Was there anything as bittersweet as driving through the rain at night, cheesy old pop songs crackling in the background, laughing, gently bickering, telling stories, playing Revels roulette, sometimes saying nothing at all, with a lovely man, who made your heart pound whenever he glanced across at you, or barked with amusement, or crinkled up the two lines between his eyebrows as he listened to the story of your life, when that man happened to be married?

I knew I liked Mack. Liked him plus found him attractive. I could work at keeping those two feelings in separate boxes. But in the quiet moments, with the only sound the radio and the swish of windscreen wipers, I became painfully aware that we were huddled side by side in one of the smallest cars ever invented. In the intimacy of the darkness, I didn’t feel like friends, or neighbours. I felt like a woman sitting inches apart from a man she was teetering on the edge of falling in love with.

I didn’t want the journey to end. I wanted us to get lost in the moors and end up driving all night. Or at least as long as my bladder held out. Honestly? I wanted to stay in that car forever. For the rest of my life to be one long, intimate, funny, tender, heart-wide-open journey with Mack.

After a stop for coffee and fuel (Mack wanted a full tank in case a speedy getaway became necessary), we arrived at the hotel around eleven. Crunching up a long drive to a floodlit courtyard, we pulled to a stop in front of what could only be accurately described as a castle.

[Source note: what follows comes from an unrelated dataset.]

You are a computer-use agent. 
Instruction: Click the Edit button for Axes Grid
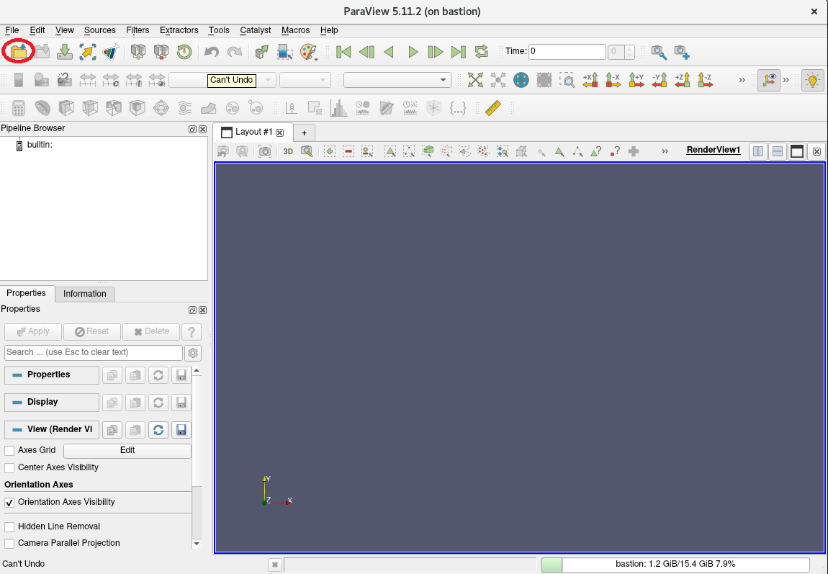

‘We’re staying at the wedding venue?’ I asked, my voice a tad strangled, eyes fixed on the turrets towering above us.

Mack shrugged. ‘I figured it would be easiest. Is there a problem? The reviews were excellent. Apparently, it’s got the best venison in the—’

‘Whole of Ayrshire,’ I finished.

‘You don’t sound very happy about that.’ He turned to face me.

I pushed my glasses up, rubbed my tired eyes. ‘I’ve stayed here before. Several times. With Richard.’

‘Ah.’ He peered out through the windscreen. ‘Kind of a weird choice for his wedding, then.’

‘He likes venison.’

I took a deep breath. ‘Mack, I know how much a room here costs. When you said a hotel I was thinking a Travelodge, or a crusty B and B.’

‘Well, at the risk of sounding like the infamous blowhard Richard the Richest, I can afford it.’

‘Still, though…’

‘Still though, I’m shattered, I really want to try a whisky and the deal I got on the rooms is non-refundable so we might as well enjoy it.’

We checked in, and went to the bar for a drink. My nerves too jittery to contemplate alcohol, I sipped on lemonade until Mack asked me to go to bed so he could enjoy his whisky in peace.

‘Try to get some sleep. And if you say sorry or thank you again I’m going to abandon you to the golf course. It’s going to be fun, remember, breaking the wedding rules, drinking champagne and hunting for Z-list celebrities.’

I nodded and left before my mouth popped open and said the words expanding in my head like an airbag: Thank you, Mack Macintyre, for everything. Thank you for being you. And thank you for letting me be me. And I’m really, truly, sorry but I LOVE YOU. Goodnight.

It wasn’t a good night. But the next day? Better than I hoped.